Fault element determination unit 205, for utilize preset decision diagnostic model, according to fusion results to fault element into
Row classification, determines the element to break down in power supply interrupted district;
Fault element determination unit 205 specifically includes:
Third obtains subelement 2051, for obtaining the characterization of the element fault probability in fusion results, by n element fault
Probability characterization uses m (F respectively1), m (F2) ..., m (Fn) represent, and calculate between each element fault probability characterization sample away from
From dij=| | m (Fi)-m(Fj) | |, i < j;
Local density's sequence generating unit 2052, for characterizing the distance between sample according to each element fault probability,
The local density of each element fault probability characterization sample is obtained, and generates the descending arrangement subscript sequence of local density's sequence;
Generation subelement 2053 is clustered, for calculating each element fault probability characterization sample and event according to gaussian kernel function
Hinder the distance of cluster centre point and non-faulting cluster centre point, and by element fault probability characterization sample be divided to distance closer to
In fault cluster or non-faulting cluster, primary fault cluster and initial non-faulting cluster are obtained;
Cluster centre computation subunit 2054, the sample average for calculating primary fault cluster are clustered as primary fault
Center calculates the sample average of initial non-faulting cluster as initial non-faulting cluster centre;
Fault element determination subelement 2055, for calculating element fault in primary fault cluster and initial non-faulting cluster
The error sum of squares of probability characterization, and classification results when error sum of squares to reach to minimum determine that failure is first as optimal value
Part;
Iteration subelement 2056 changes for calculating overall error quadratic sum and jumping to the cluster generation entrance of subelement 2053
Generation, until overall error quadratic sum is constant.
It is apparent to those skilled in the art that for convenience and simplicity of description, the device of foregoing description
With the specific work process of unit, the corresponding process in preceding method embodiment can be referred to, details are not described herein.

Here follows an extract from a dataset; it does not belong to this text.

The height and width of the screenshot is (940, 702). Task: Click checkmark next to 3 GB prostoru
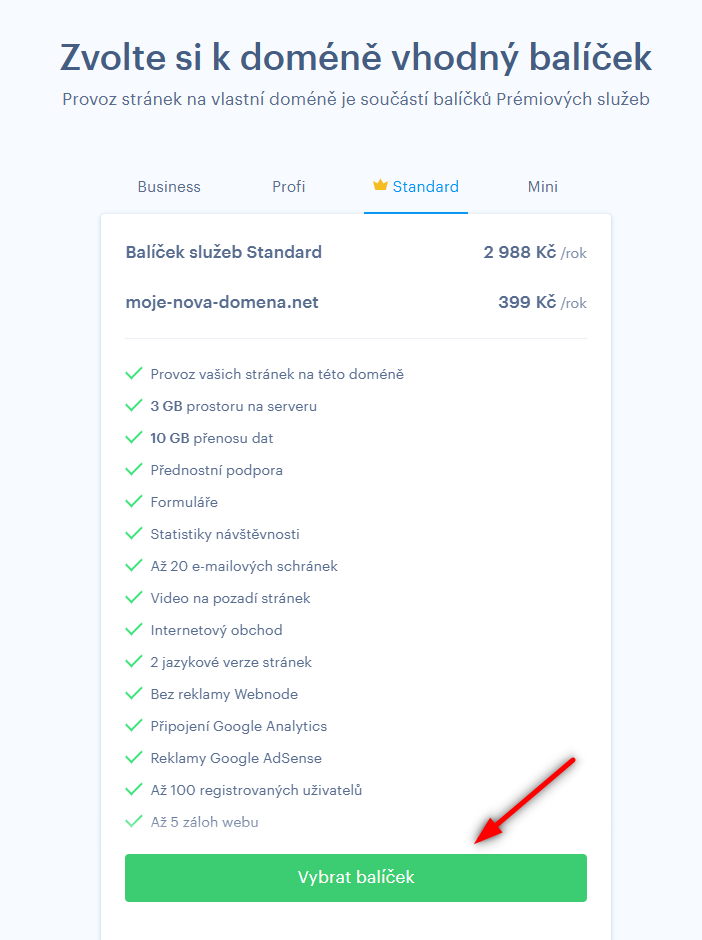(x=134, y=406)
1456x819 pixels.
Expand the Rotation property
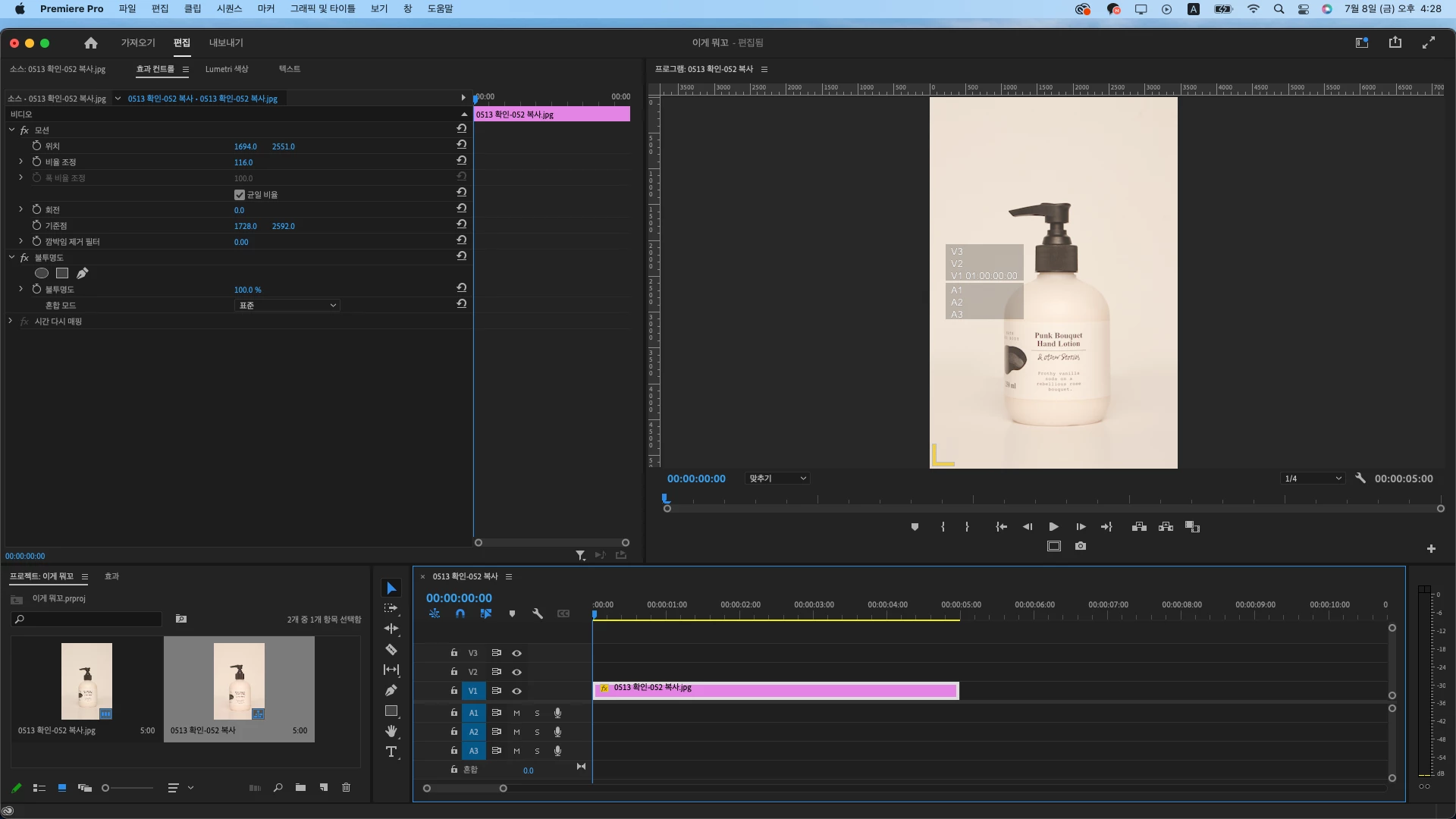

The above embodiments are merely illustrative of the technical solutions of the present invention, rather than its limitations;Although with reference to the foregoing embodiments
The present invention is described in detail, it will be understood by those of ordinary skill in the art that:It still can be to aforementioned each implementation
Technical solution recorded in example modifies or carries out equivalent replacement to which part technical characteristic;And these modification or
It replaces, the spirit and scope for various embodiments of the present invention technical solution that it does not separate the essence of the corresponding technical solution.